Halloween Badges - Hacktoberfest pt. 2

My second outing along the spooky roads of Hacktoberfest, I entered the world of documentation badges, and what they can be reflect within the repository, along with the connections they can make with other repos. This journey led me to the world of Enarx, which is a collection of projects aimed towards application deployment.

My discovery of this collection of repos began with issue #50 within enarx/bot. Here, I expressed my interest to work on solving this issue. Here, I met mbestavros who helped me to see what the need of these badges would be. After some discussion and a few examples that were provided, I sent in my first PR.

Unfortunately, my understanding of what was desired wasn't quite what I implemented. Rather than placing the badge within the README of the bot, what they were really looking for was linking the status of the bot to other repos that were implementing that bot.

With this new information in hand, I readjusted my focus. By this point, I had found my way into the organization's chat room on 'Rocket.Chat', where I further discussed the new, broad fix that would be implemented now, and for future repos as needed.

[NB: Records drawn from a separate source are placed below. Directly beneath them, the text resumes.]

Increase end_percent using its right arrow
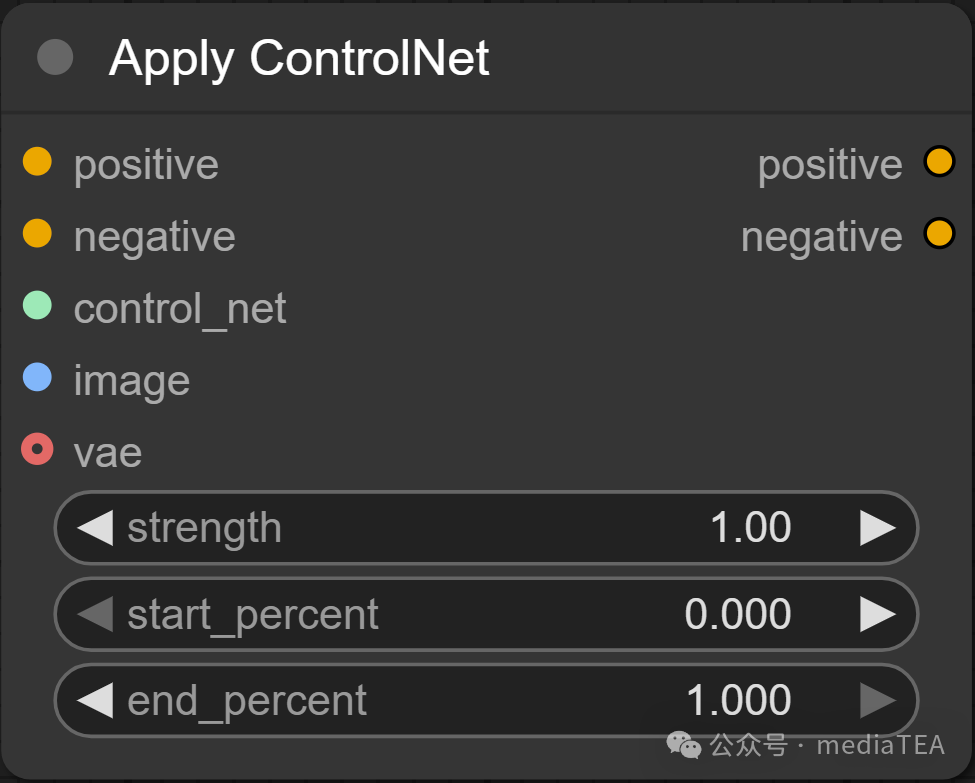Viewport: 975px width, 783px height. [881, 700]
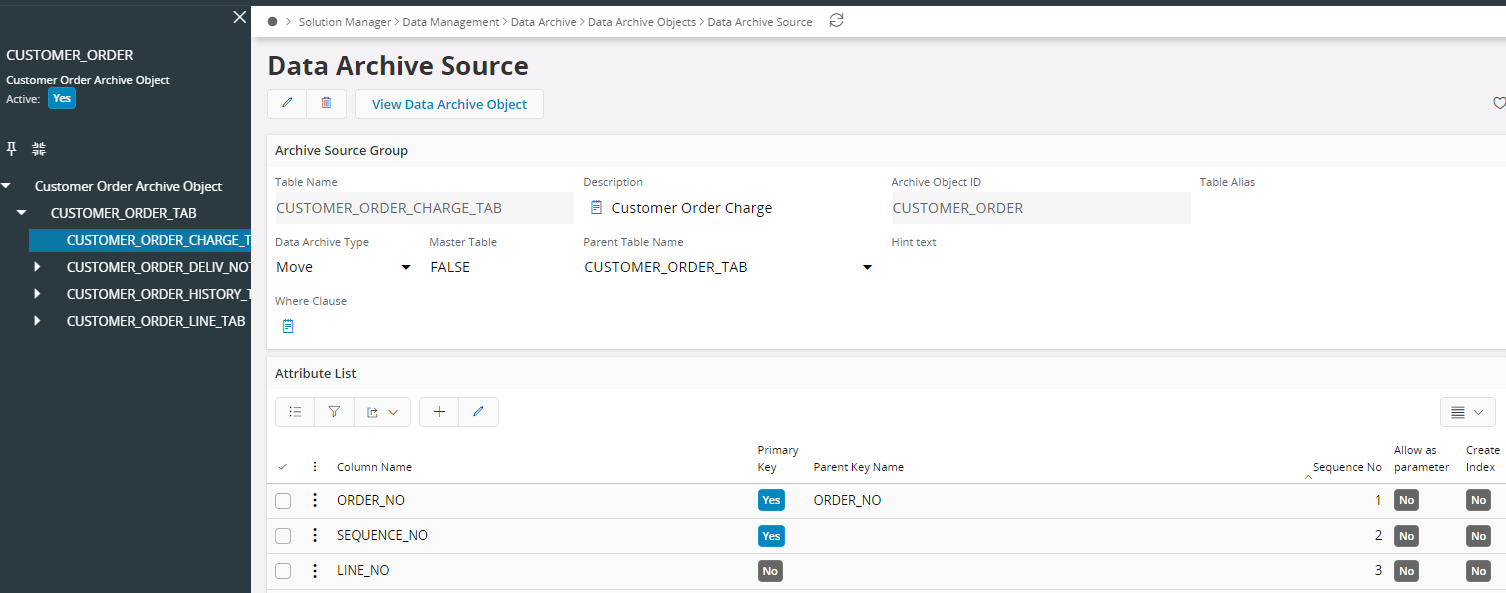Click the Table Alias input field

pos(1350,208)
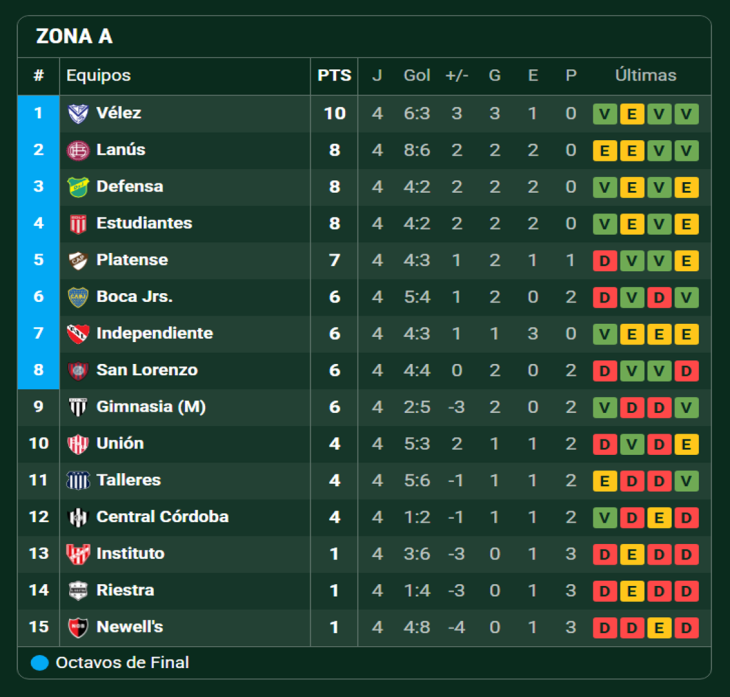Click the Vélez club crest icon
This screenshot has width=730, height=697.
coord(78,113)
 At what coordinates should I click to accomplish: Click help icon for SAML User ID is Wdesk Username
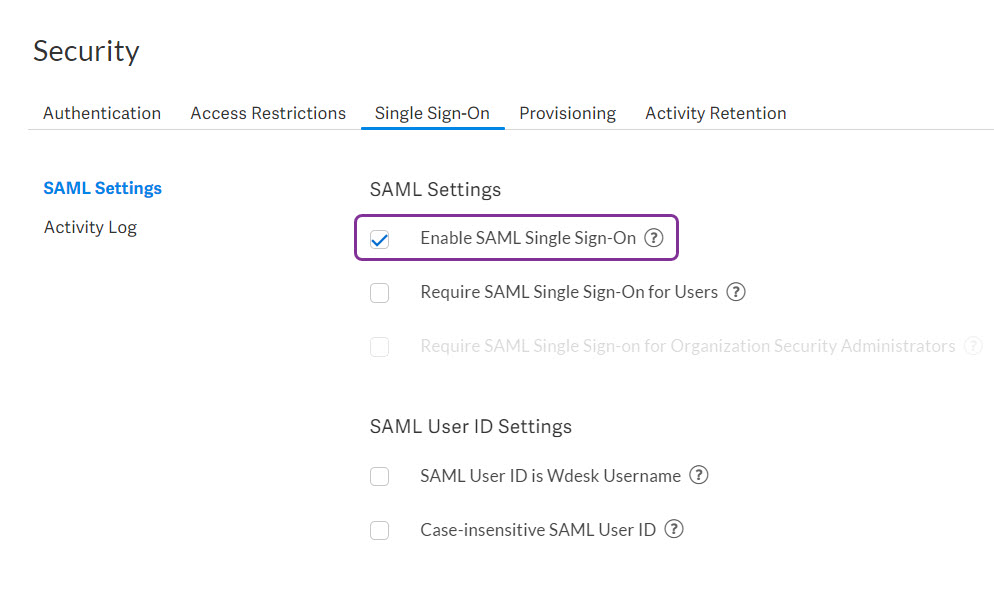point(699,475)
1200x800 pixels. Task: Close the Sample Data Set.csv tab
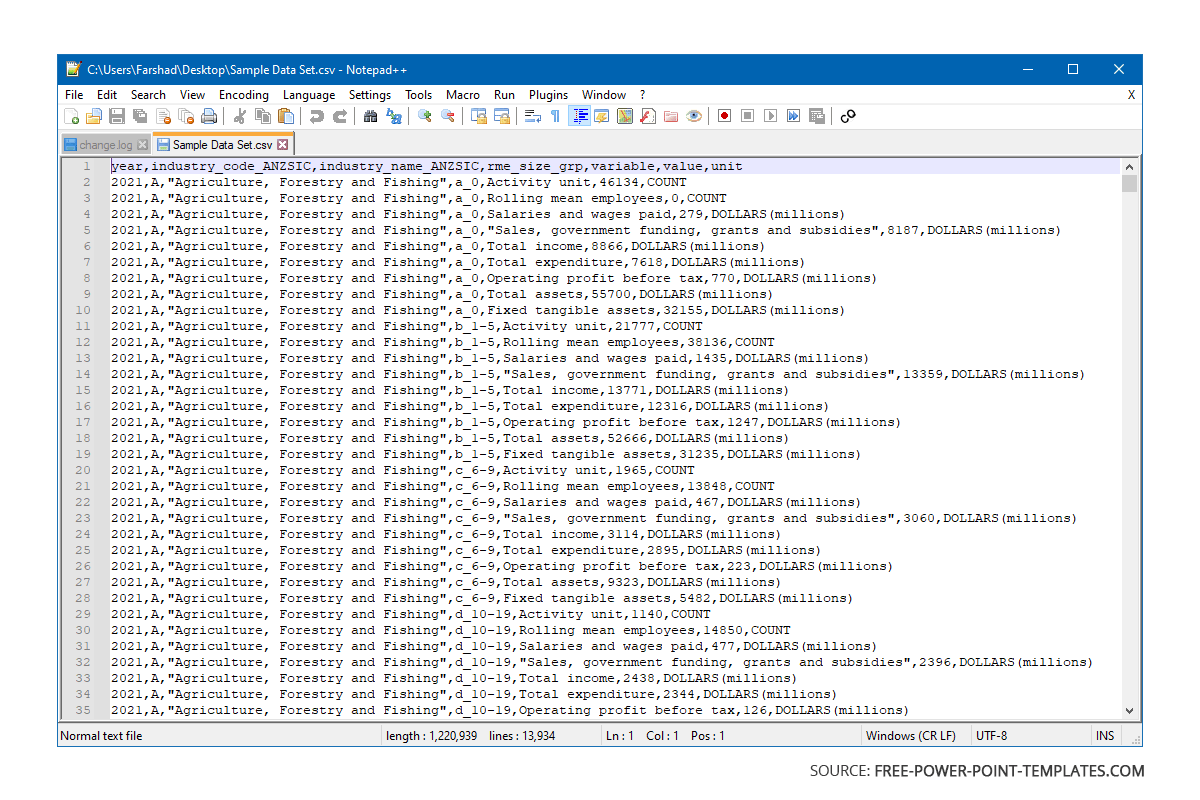pyautogui.click(x=283, y=143)
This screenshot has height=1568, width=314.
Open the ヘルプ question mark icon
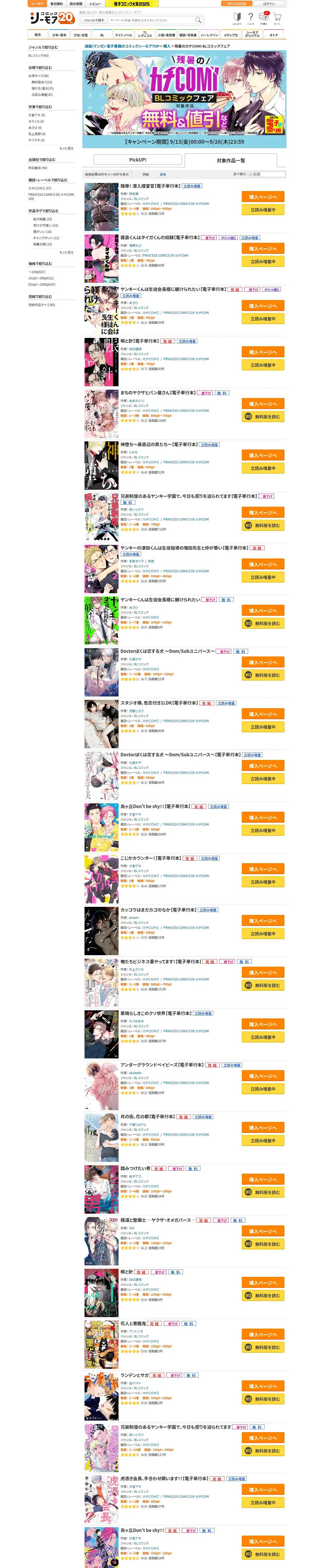coord(251,19)
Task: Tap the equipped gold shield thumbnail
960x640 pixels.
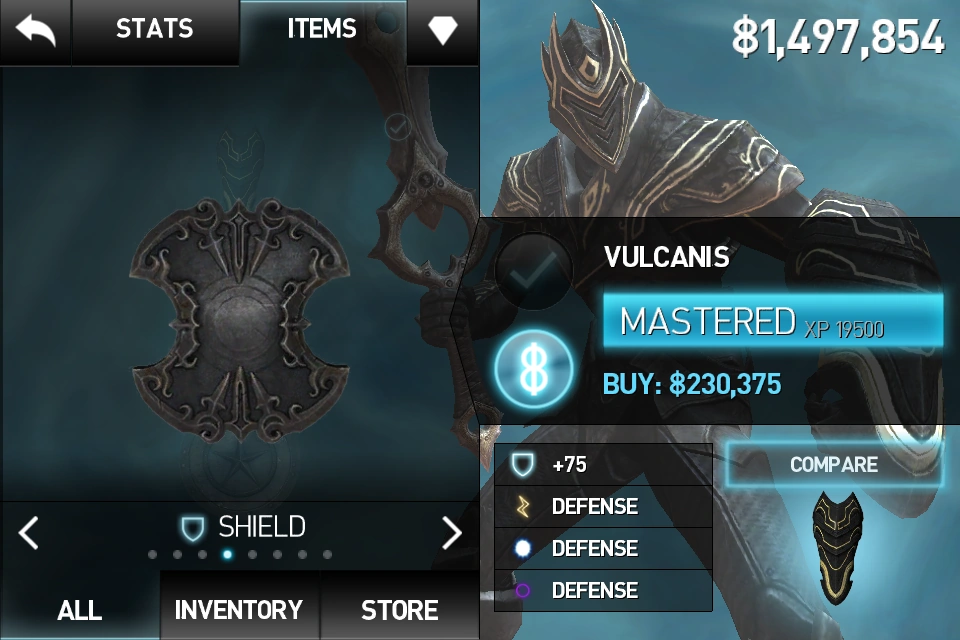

Once I submitted this new PR and was able to get it to pass the majority of the new checks, I was left with one final hurdle. Since they implement 'cargo readme' for their README generation, rather than placing the badge within the README itself, I instead had to work it into the [badges] portion of the 'Cargo.toml' file. This is where I met my final match; with the way the 'cargo readme' is set up, it was discovered to only allow one reference to a Git workflow for badges. The much bigger task of re-working the Cargo setup was expected to be needed, so for now, I'm stuck at an impasse. 

While, in the end, there was not a lot of work needed to get this issue (nearly) fulfilled, it allowed me to connect with a number of different people and new processes, and has given me the motivation to stay within the Enarx organization for a future PR, as well as keeping up with implementing more badges for them while they continue to rework their system.

This was a very enlightening experience for me, allowing me to see that even if something requires a small amount of code, there can be major changes needed just to accept it.

Update: some enlightening information was given to me, and the work-around to get the README to allow any number of badges was to make a template that would be used with 'cargo readme' to generate a proper README file. Once I made up this template (an a bunch of rebase hoops to jump through), I was able to submit a PR that passed all of the necessary checks. It is awaiting review, but is likely to be accepted.